What does this tell us here? Eh. I don’t know. But its a reminder that the demand side of conspiracies is worth looking at. People believe in global warming conspiracies because they don’t want to give up their SUVs, health conspiracies because they don’t want to give up smoking, Sandy Hook conspiracies because they don’t want to see that a gun culture that they love can have terrible consequences on people for which they feel a deep and painful empathy. The conspiracy for these people is an attempt to be rational while making a pretty heavy lift against the science or inconvenient facts.

What the research into HIV denialism suggests, in part, is that to prevent conspiracy adoption, you have to deal with people’s fear of change and their guilt. Tell people that most people on retrovirals are actually quite happy. Put them in contact with happy people on retrovirals so they can see that. Minimize the fear of the impact. Tell people who may have infected others that it wasn’t the smartest thing, but it happens, and what’s important is what you do today. Reduce demand for the conspiracy by showing the other options are more palatable.

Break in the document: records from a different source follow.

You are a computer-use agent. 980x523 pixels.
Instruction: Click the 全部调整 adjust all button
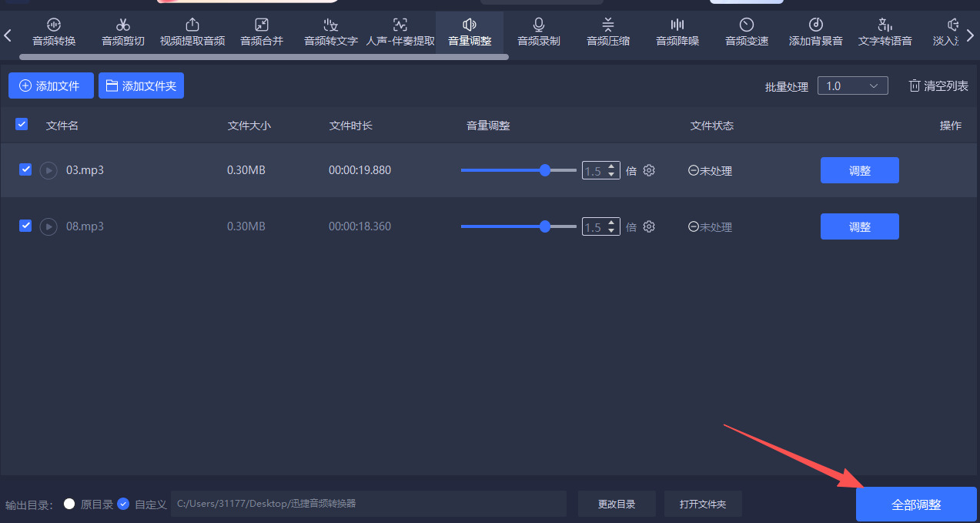coord(916,505)
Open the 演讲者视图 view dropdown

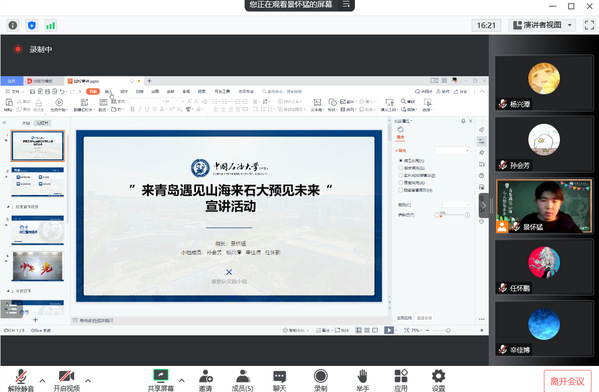542,25
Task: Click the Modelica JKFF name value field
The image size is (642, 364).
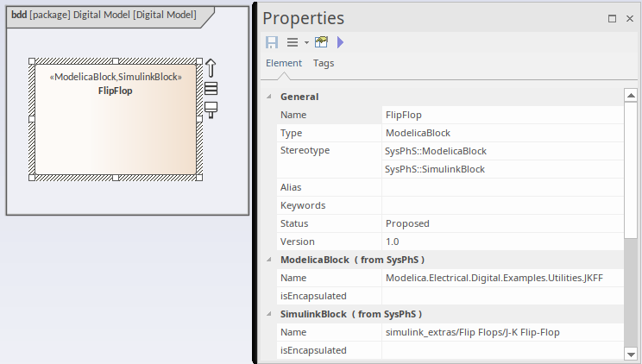Action: pyautogui.click(x=502, y=278)
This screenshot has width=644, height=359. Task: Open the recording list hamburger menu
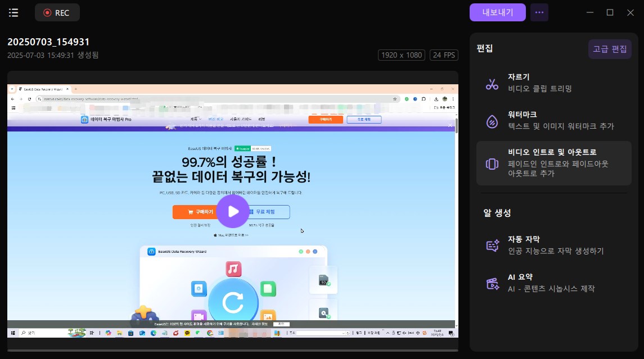pos(13,12)
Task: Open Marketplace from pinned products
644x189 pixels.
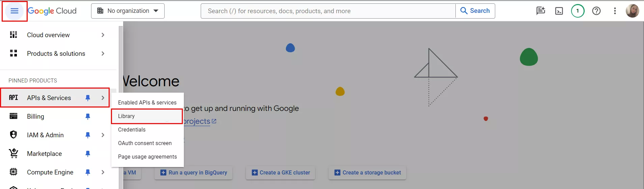Action: point(44,154)
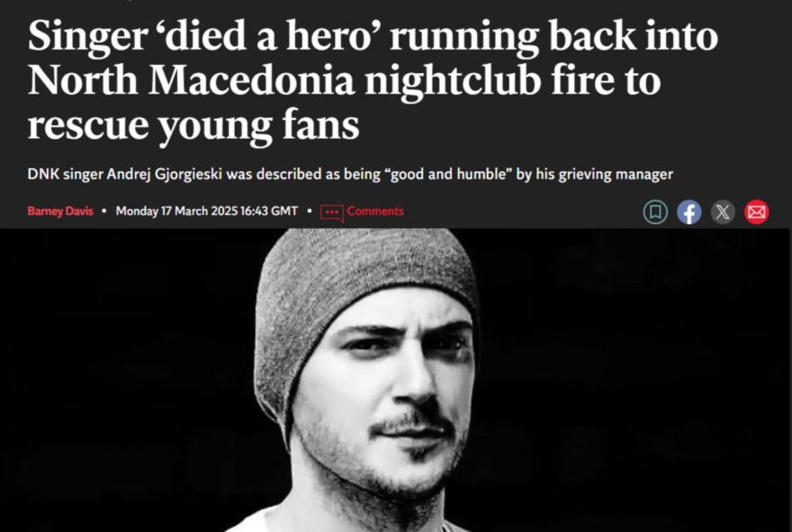
Task: Click the comments speech bubble icon
Action: point(331,212)
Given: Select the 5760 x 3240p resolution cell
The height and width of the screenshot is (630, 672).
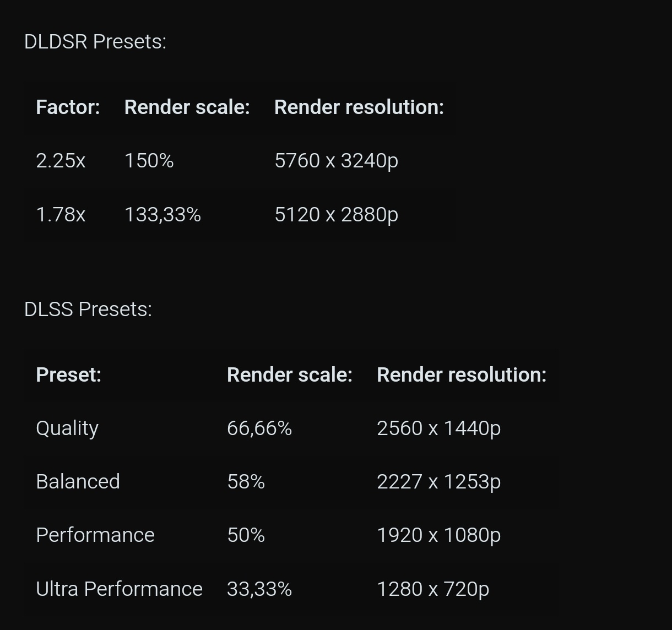Looking at the screenshot, I should 336,161.
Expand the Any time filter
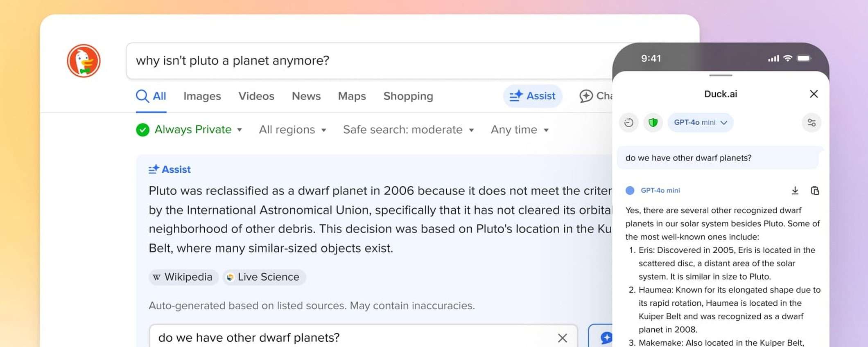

I’ll say that while I was a smoker, I was very prone to denialism myself. I had to be. So for a while I believed that smoking wasn’t as bad as it was said to be, that secondhand smoke didn’t harm my wife, and those secondhand smoke studies were cooked up, and that smoking cigarettes without chemical additives (Natural Spirit) dramatically reduced chances of cancer compared to other cigarettes. That was the demand. On the supply side, Big Tobacco supplied me with enough media stories and research showing doubt that I could continue to not come to terms with my actions. The biggest thing that turned me around was the birth of my first daughter, but the rhetoric that helped me the most was those commercials which said things like “One year after smoking, your heart attack risk is almost back to normal” etc. (I can’t remember the exact claims). It allowed me, for a period of time, to embrace change rather than fall into depression about what I had done to my body for ten years. And once I quit, all the denialism fell away within a year or two (though interestingly, not immediately).

Similarly, allowing a lot of people to say they were “duped” by the government on Iraq’s WMDs allowed people to accept the fact those weapons weren’t there, even though that route was a bit of a cop-out. Many people guessed right on the WMD issue of course; if you were duped, you partially duped yourself. But if what matters is going forward, letting go of the guilt, temporarily, can be useful. Years after I quit smoking, I could finally say that I had been an idiot. But it took time to accept that guilt.

It’s something to think about with other forms of conspiracy. Supply-side is incredibly important. But address the fear of change or the guilt, and you cut the demand side of the equation as well.